What is the difference between "getting mad" and "getting upset"? [closed]

In the US at least, being "upset" is not quite the same as being "mad". To be upset is to be mentally unsettled, moved out of your mental or emotional comfort zone by something. The resulting emotions from the upsetting stimulus could be sadness, frustration, hysteria, and/or anger.

By contrast, being "mad" implies one singular emotion, anger. "Mad" is synonymous with "angry"; though the term "mad" originally meant "crazy" or "insane" in American English, and in the UK it still does, but it is commonly used in the phrase "mad with rage", which was shortened back to "mad" in its current AE meaning.

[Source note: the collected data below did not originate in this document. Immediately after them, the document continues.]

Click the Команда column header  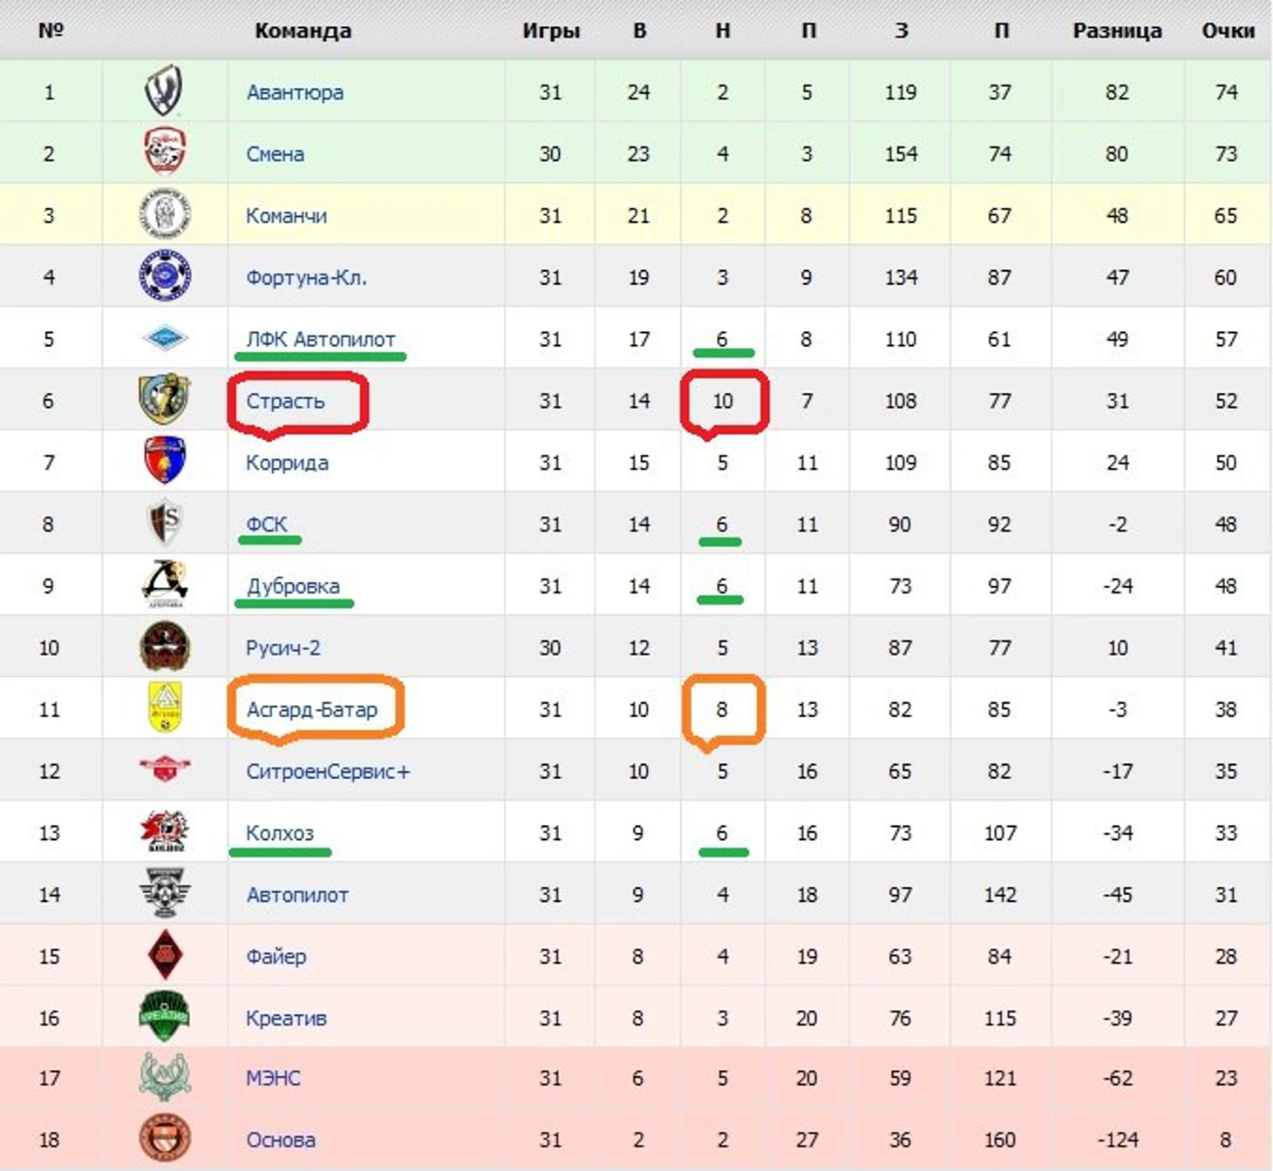[x=303, y=30]
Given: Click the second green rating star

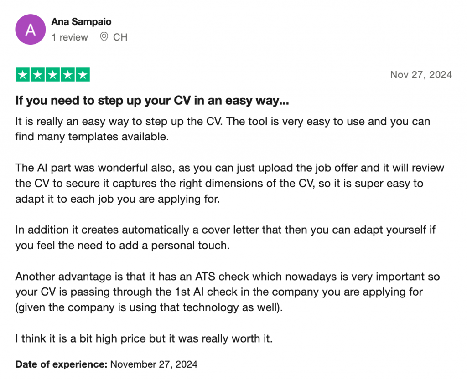Looking at the screenshot, I should pyautogui.click(x=38, y=75).
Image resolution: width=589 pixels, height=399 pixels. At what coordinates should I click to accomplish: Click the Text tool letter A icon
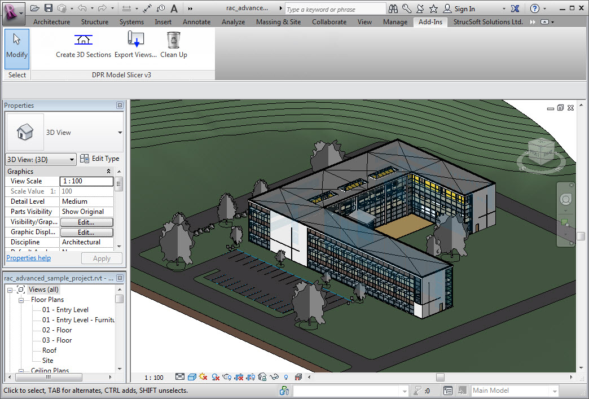(x=174, y=8)

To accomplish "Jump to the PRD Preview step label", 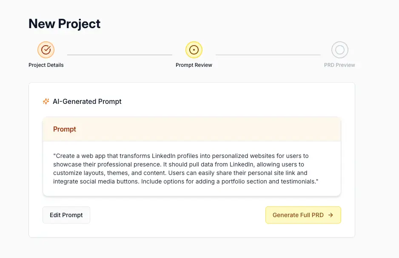I will click(339, 65).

The adjectives mad and upset are slightly different. Mad means:

enraged; greatly provoked or irritated; angry.

While upset means:

to disturb mentally or emotionally; perturb

You would get mad if somebody did something to make you angry, but you would get upset when someone did something to perturb you mentally. They are very slightly different, because mad and upset are different reactions to events that may happen.


"Getting mad" is more common in the US than the UK but in common usage their meaning is roughly the same. That's not to say "mad" and "upset" are the same thing.

The main difference between "getting mad" and "getting upset" is that "upset" could be just very sad and tearful, whereas "mad" implies acting irrationally, usually through anger rather than sadness.